Выбрать главу

— Где удастся.

— Если будут трудности, позвоните мне... позвоните дежурному офицеру — семь-шестнадцать-сорок три, — и он меня разыщет...

— Вы так любезны! Еще вина?

— За болгар! За наших союзников! Прозит!

И вот на тебе: после такого тоста, после номера телефона, явно не числящегося ни в одном берлинском справочнике, вопрос о министерстве, на который я бессилен ответить.

Вид у меня, надо полагать, был достаточно глупый, хотя я изо всех сил старался заинтересоваться этикеткой на бутылке шнапса. На ней был изображен веселенький пастушок, играющий на свирели. Фон Кольвиц взял у меня бутылку и наполнил рюмки.
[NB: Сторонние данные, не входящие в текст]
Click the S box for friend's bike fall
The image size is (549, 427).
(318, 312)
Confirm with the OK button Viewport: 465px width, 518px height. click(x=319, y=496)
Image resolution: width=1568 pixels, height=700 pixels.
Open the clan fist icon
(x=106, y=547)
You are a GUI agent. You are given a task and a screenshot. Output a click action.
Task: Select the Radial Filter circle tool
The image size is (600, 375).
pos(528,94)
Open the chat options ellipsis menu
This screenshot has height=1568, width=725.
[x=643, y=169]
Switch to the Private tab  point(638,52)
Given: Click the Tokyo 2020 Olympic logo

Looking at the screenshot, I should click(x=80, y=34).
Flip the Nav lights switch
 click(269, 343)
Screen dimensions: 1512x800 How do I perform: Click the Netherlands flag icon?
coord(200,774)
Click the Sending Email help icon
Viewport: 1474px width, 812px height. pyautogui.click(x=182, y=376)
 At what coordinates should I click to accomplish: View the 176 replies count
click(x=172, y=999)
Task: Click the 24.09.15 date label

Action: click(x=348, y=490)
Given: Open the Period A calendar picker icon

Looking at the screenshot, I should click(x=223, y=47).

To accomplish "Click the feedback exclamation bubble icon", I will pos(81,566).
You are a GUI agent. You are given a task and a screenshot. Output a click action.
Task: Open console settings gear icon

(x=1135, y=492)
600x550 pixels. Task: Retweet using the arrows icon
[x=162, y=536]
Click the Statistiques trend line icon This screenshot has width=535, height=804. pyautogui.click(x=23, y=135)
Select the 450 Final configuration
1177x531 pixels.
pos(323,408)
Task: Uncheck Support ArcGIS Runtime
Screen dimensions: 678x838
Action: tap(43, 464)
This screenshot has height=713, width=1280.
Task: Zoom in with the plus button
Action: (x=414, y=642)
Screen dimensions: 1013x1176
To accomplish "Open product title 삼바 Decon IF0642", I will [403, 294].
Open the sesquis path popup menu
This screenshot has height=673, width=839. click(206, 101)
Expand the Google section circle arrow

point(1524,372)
— Ну, ну, можете не отвечать, если не хотите. Я привык уважать чужие секреты, господин Багрянов.

— Как вы догадались?

— На письме есть пометка моего друга доктора Делиуса — маленький крючок в самом низу листа.

— Доктор Делиус — торговый атташе посольства, и я знакомил его с письмом.

— Это я и имел в виду. Прозит!

Мы выпили еще, и фон Кольвиц совсем расклеился. Его умения держаться хватило ровно настолько, сколько требовалось, чтобы выслушать мой рассказ о встречах с доктором Делиусом — рассказ, расцвеченный подробным описанием внешности доктора и обстановки его кабинета. Выпить за своего друга Отто Делиуса фон Кольвиц не успел — начались неприятности, пришел проводник и, убрав бутылки стал вычищать коврик. Фон Кольвиц смотрел на него, как на привидение.

Дождь все еще шел. Я долго чистил зубы в туалете и пытался высмотреть в окно, как там обстоит дело по части туч, но стекла окончательно замутнели, и я поплелся спать, утешая себя мыслью, что все кончается на этом свете — в том числе и дождь.

Во сне я продолжал пьянствовать и вел себя чрезвычайно непристойно. Мы с фон Кольвицем — оба в верблюжьих халатах — плясали на столе канкан и сообщали друг другу на ухо государственные секреты. При этом я все время не забывал, что с самой первой рюмки был намерен напоить оберфюрера до положения риз и познакомиться с содержимым его карманов. Фон Кольвиц, идя мне навстречу, безостановочно выбалтывал тайны и, не противясь, дал себя обыскать. У меня был «Менокс», и я, запершись в туалетной комнате, нащелкал множество интересных кадров... Единственное, чего я не сделал во сне, — так и не сумел решить, какую именно разведку я представляю: СИС, «Дузьем бюро» или «Джи-ту»[2].

Проснулся я от толчков и лязга и обнаружил, что у меня раскалывается голова. Надо встать и умыться, но нет ни сил, ни желания.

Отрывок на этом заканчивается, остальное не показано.